Tuesday 7 May 2013
140 Titus Salt
Constituency : Bradford 1859-61
Although Titus's parliamentary career was brief his name was already familiar to me through visits to Saltaire ( see the post on The Settle-Carlisle Way on Clarke Chronicler's Walks ). He is the textbook example of a philanthropic industrialist.
Titus came from a modest background, the son of a Yorkshire farmer and drysalter. He worked in Wakefield as a wool-stapler for two years then joined his father's firm. His fortune was made from the use of alpaca wool to make the cloth of the same name. By the 1840s he was the largest employer in Bradford. In 1848 he was mayor. In 1850 he decided to concentrate his operations in one giant mill away from the polluted and over-crowded city centre and started to create a model village for his workers adjacent to it. The result was Saltaire with its almshouses, hospital, Congregationalist chapel, bathhouses and so on. The streets were named after members of his family. He was not a temperance militant although he did ban beershops in the village.

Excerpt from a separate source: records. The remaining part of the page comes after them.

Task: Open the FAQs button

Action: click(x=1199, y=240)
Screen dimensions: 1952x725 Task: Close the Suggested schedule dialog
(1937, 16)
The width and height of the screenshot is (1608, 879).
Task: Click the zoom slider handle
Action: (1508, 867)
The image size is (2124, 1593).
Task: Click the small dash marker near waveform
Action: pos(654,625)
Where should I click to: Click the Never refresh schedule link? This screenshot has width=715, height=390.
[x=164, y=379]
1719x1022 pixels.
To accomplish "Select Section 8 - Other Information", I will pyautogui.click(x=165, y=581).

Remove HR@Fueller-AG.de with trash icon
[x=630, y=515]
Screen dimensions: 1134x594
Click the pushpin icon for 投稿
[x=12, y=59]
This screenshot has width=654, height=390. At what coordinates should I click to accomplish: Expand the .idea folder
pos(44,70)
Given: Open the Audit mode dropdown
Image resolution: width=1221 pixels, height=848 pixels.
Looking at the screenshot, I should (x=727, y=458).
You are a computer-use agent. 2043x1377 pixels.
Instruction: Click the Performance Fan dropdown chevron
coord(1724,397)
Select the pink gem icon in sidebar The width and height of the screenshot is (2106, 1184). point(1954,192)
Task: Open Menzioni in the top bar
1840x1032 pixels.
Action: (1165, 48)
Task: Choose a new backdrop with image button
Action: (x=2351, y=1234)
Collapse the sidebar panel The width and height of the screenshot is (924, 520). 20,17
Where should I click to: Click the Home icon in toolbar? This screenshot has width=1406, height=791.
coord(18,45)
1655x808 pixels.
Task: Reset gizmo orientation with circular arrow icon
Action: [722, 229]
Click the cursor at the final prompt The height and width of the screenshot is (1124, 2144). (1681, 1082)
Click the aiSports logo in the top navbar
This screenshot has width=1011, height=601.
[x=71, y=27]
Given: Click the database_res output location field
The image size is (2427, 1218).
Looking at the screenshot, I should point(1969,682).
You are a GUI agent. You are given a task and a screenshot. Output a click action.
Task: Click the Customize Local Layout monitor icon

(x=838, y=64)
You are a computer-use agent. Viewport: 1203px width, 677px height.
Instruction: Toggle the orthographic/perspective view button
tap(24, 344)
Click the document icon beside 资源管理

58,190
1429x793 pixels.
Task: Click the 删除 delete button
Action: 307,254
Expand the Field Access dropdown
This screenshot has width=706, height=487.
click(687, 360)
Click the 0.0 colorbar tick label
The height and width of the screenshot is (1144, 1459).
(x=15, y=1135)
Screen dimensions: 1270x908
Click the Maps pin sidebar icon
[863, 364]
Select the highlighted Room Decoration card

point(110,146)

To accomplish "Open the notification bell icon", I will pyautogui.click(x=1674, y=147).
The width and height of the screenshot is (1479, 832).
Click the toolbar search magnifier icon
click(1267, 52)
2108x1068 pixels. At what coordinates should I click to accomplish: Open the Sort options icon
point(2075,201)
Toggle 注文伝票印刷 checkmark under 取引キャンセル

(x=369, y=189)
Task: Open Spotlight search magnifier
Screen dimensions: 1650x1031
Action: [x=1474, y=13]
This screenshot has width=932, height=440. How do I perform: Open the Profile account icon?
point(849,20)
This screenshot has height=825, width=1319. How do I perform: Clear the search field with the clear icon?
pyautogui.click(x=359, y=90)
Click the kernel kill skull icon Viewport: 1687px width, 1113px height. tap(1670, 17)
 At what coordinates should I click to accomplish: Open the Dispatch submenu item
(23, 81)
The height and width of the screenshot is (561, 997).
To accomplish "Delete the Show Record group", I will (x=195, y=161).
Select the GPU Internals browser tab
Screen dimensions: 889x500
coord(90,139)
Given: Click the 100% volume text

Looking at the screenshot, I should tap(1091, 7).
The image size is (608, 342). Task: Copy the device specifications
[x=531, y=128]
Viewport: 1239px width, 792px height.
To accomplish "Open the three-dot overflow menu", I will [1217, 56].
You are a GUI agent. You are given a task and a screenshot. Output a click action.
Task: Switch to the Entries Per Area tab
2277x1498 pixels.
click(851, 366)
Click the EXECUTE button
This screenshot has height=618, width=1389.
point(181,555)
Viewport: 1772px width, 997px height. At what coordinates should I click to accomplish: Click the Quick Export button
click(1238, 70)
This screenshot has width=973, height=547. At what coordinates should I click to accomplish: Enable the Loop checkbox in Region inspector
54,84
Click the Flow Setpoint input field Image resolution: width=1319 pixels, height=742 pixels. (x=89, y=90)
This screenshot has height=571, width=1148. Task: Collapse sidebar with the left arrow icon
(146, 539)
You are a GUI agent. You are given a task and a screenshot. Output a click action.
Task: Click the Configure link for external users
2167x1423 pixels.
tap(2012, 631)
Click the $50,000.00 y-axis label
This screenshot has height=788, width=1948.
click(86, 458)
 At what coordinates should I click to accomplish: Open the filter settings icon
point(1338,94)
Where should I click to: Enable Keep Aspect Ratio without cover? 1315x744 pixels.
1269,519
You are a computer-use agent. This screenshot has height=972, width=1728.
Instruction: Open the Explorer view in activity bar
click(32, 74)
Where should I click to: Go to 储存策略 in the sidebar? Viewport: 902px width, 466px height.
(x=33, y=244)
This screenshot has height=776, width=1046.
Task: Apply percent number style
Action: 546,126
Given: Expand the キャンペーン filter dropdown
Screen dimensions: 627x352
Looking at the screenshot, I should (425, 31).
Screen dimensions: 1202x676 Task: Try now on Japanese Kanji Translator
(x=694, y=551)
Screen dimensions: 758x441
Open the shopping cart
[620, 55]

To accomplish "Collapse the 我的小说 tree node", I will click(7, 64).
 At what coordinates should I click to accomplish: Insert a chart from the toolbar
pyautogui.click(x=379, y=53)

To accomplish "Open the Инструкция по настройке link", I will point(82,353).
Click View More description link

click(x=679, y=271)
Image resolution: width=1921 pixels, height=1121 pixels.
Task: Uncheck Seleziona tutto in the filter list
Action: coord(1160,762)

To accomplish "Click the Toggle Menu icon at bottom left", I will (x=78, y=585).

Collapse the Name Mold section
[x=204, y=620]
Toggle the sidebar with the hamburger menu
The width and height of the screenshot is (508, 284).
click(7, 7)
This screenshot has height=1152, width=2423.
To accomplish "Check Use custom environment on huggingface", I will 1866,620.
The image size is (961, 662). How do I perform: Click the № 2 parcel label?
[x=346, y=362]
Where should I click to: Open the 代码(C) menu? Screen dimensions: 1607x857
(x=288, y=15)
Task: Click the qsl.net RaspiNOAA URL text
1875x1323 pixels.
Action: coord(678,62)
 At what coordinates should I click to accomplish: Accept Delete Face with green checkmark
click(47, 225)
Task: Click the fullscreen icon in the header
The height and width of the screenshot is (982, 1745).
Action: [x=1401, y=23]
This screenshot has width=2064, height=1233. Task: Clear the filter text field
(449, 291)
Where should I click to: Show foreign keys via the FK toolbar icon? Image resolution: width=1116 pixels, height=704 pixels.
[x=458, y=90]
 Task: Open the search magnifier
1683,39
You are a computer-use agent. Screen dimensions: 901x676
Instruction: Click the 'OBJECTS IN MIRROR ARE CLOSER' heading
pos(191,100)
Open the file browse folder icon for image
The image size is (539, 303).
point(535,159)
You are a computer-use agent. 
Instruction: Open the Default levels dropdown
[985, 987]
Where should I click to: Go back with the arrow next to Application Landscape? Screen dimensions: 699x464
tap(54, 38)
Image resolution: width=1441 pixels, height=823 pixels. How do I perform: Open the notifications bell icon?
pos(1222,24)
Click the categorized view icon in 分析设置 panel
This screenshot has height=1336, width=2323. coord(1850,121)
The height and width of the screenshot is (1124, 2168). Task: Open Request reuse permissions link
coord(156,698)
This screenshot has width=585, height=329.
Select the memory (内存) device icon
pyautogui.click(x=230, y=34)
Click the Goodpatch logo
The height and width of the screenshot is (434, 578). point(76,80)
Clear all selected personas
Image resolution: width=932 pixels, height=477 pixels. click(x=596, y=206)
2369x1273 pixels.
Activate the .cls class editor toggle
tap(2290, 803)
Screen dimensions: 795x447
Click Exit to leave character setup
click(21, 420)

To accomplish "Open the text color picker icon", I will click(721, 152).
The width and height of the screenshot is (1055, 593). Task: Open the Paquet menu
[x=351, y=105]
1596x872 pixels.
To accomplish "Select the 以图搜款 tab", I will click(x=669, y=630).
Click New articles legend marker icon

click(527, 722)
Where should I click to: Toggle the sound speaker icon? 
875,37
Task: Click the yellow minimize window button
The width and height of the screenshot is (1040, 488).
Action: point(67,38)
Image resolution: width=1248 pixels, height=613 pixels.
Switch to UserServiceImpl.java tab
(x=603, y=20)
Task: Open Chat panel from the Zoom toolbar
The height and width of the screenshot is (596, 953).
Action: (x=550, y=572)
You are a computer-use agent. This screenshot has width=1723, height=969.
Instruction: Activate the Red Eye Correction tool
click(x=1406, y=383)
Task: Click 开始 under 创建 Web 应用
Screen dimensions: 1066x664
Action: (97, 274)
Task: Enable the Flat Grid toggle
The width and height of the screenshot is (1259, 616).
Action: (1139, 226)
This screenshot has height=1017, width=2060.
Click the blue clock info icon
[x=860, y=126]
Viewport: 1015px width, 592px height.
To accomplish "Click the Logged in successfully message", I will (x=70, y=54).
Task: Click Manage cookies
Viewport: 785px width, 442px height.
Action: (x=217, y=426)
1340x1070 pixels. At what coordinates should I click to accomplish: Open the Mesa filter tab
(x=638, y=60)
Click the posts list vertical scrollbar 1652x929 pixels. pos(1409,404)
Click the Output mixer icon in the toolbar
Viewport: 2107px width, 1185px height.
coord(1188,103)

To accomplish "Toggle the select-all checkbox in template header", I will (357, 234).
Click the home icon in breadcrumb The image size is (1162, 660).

Titus was a supporter of further parliamentary reform and gave qualified support to the Chartist movement. He supported the ten hour day but was resistant to attempts to end child labour in textile mills and forbade trade unions in his business. However in 1870 he made a large donation to the Beehive trade union newsletter allowing the sale price to be reduced to a penny.
Titus was neither orator nor writer so has to be judged through his actions rather than words.
In 1857 he became President of the Bradford Chamber of Commerce and two years later an MP. He had to resign through ill-health in 1861 . He was created a baronet in 1869 and died in 1876 aged 73. There was a mass turnout in the city for his funeral.